Free printable math drill — download and print instantly
This Addition Within 10 drill has 40 problems for Grade 1. Recycling Center theme. Answer key included.
⬇ Download Free Math DrillGet new free worksheets every week.
All worksheets checked by our AI verification system. No wrong answers — guaranteed.
Max discovered bottles scattered everywhere! He must quickly sort and count them before the truck arrives.
Standard: CCSS.MATH.1.OA.C.6
Addition within 10 is a cornerstone skill for first graders because it builds the number sense and mental math fluency they'll rely on for all future math learning. At ages 6-7, children are developing working memory and the ability to hold numbers in their minds while manipulating them—a cognitive leap that happens during this exact window. When students practice adding small numbers, they're not just memorizing facts; they're building neural pathways that help them understand quantity, part-whole relationships, and the meaning of the plus sign. These skills appear everywhere in daily life: combining toys, counting snacks at a recycling center's gift shop, or sharing crayons in a group. Mastery of addition within 10 gives children confidence and independence, allowing them to solve problems without counting on fingers every single time.

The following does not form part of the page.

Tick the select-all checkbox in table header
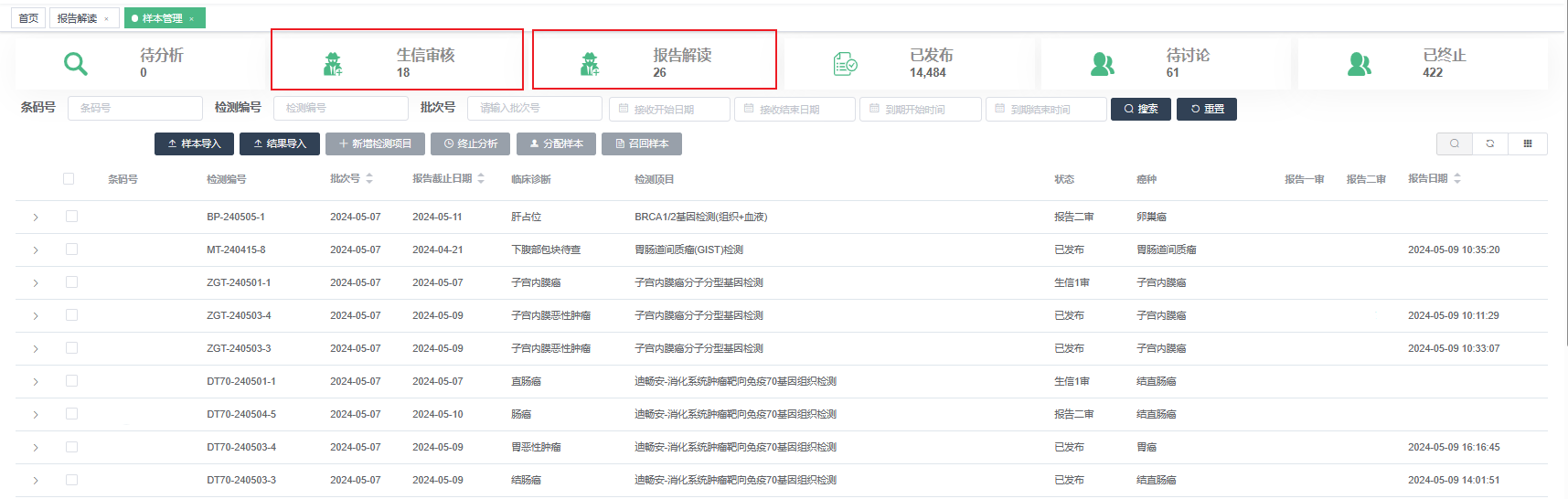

The most common error at this level is counting all from one instead of counting on from the larger number. For example, when solving 7+2, a child might start at 1 and count all nine fingers rather than starting at 7 and counting up (8, 9). Another frequent mistake is reversing addends in the written answer without understanding they still equal the same sum, or becoming frustrated when the problem looks different but feels the same. Watch for students who skip numbers while counting or lose track mid-count—these are signs they need more concrete manipulatives like blocks or counters before moving to abstract notation.
Create a simple "addition game" at home using household items: place a small pile of buttons or pasta pieces (up to 10 total) in front of your child and ask her to split them into two groups, then write the matching number sentence (for example, 6+4=10). Let her rearrange the groups and discover that 4+6 also equals 10. Rotate this quick 5-minute activity 2-3 times weekly using different starting amounts. This hands-on approach helps cement the connection between concrete objects and the abstract symbols, and it's genuinely fun for six-year-olds because they feel like they're discovering secrets about numbers.